**SOURCE**
________________________
Exploring exploration with foundation agents in interactive environments

Daniel P. Sawyer; Nan Rosemary Ke; Hubert Soyer; Martin Engelcke; John Reid; David P Reichert; Drew A. Hudson; Alexander Lerchner; Danilo Jimenez Rezende; Timothy P Lillicrap; Michael Curtis Mozer; Jane X Wang

Exploring exploration with foundation agents in interactive environments

Daniel P. Sawyer, Nan Rosemary Ke, Hubert Soyer, Martin Engelcke, John Reid, David P Reichert, Drew A. Hudson, Alexander Lerchner, Danilo Jimenez Rezende, Timothy P Lillicrap, Michael Curtis Mozer, Jane X Wang

Published: 19 Sept 2025, Last Modified: 19 Sept 2025NeurIPS 2025 Workshop EWMEveryoneRevisionsBibTeXCC BY 4.0

Keywords: multi-turn interaction, environments, foundation agents, exploration, meta-learning, world models, in-context learning, benchmarking, embodied agents

TL;DR: By scaling interactive environment complexity, we show that while foundation models struggle to meta-learn and adapt in extended multi-trial tasks, these capabilities can be elicited through summarization prompts, revealing them as latent skills.
________________________
**CHALLENGES**
A: For each statement about the exploration listing, answer yes or no and quote the words from the listing that decide it: (i) the work appeared at a NeurIPS 2025 workshop; (ii) foundation models readily meta-learn in extended multi-trial tasks; (iii) summarization prompts can elicit these capabilities.
B: Reproduce the part of the exploration listing between "Published: 19 Sept" and "as latent skills.", inclusive, without any change.
The entries that come next are separate material from the listing above.

**INFORMATION SHOWN**
________________________
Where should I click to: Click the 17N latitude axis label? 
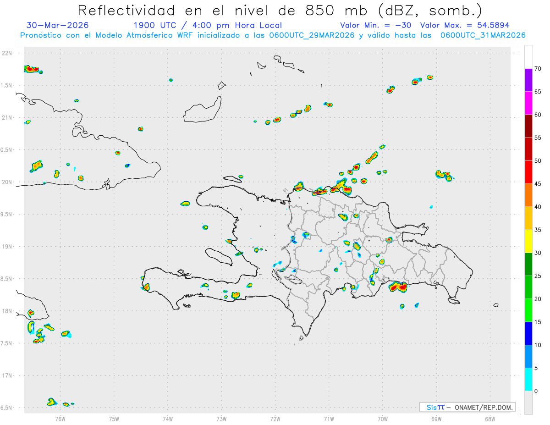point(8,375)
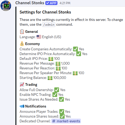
________________________
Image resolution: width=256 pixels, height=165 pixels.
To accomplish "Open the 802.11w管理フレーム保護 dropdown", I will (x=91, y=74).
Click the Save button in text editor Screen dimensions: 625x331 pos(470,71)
________________________
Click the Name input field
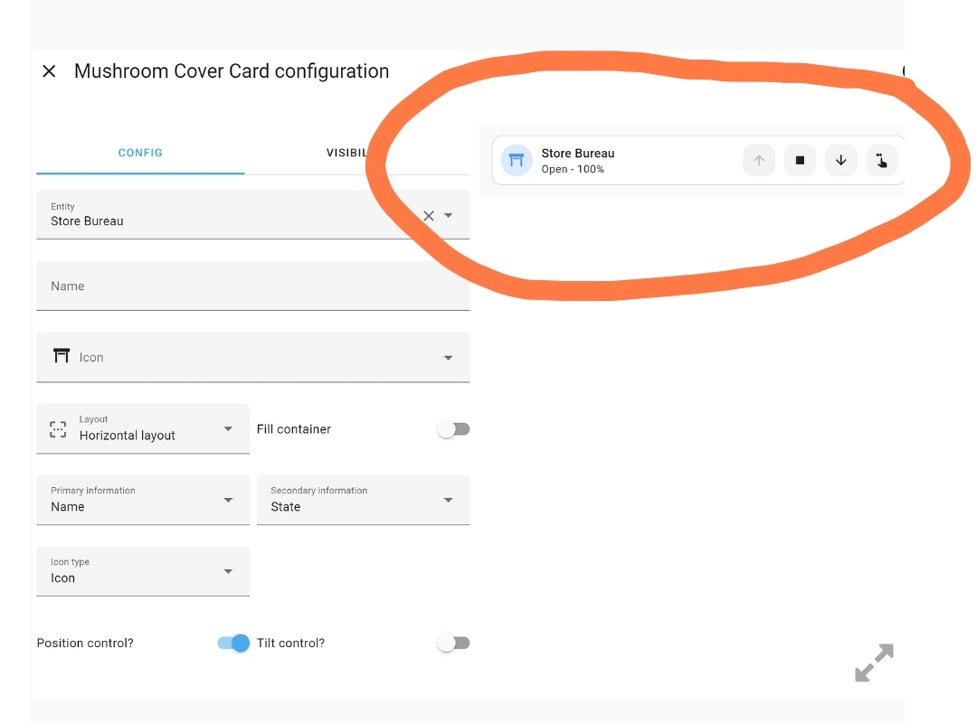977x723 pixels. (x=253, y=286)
________________________
**EXPECTED RESPONSES**
A:
(i) Yes: "NeurIPS 2025 Workshop EWM"
(ii) No: "foundation models struggle to meta-learn and adapt in extended multi-trial tasks"
(iii) Yes: "these capabilities can be elicited through summarization prompts"

B:
Published: 19 Sept 2025, Last Modified: 19 Sept 2025NeurIPS 2025 Workshop EWMEveryoneRevisionsBibTeXCC BY 4.0

Keywords: multi-turn interaction, environments, foundation agents, exploration, meta-learning, world models, in-context learning, benchmarking, embodied agents

TL;DR: By scaling interactive environment complexity, we show that while foundation models struggle to meta-learn and adapt in extended multi-trial tasks, these capabilities can be elicited through summarization prompts, revealing them as latent skills.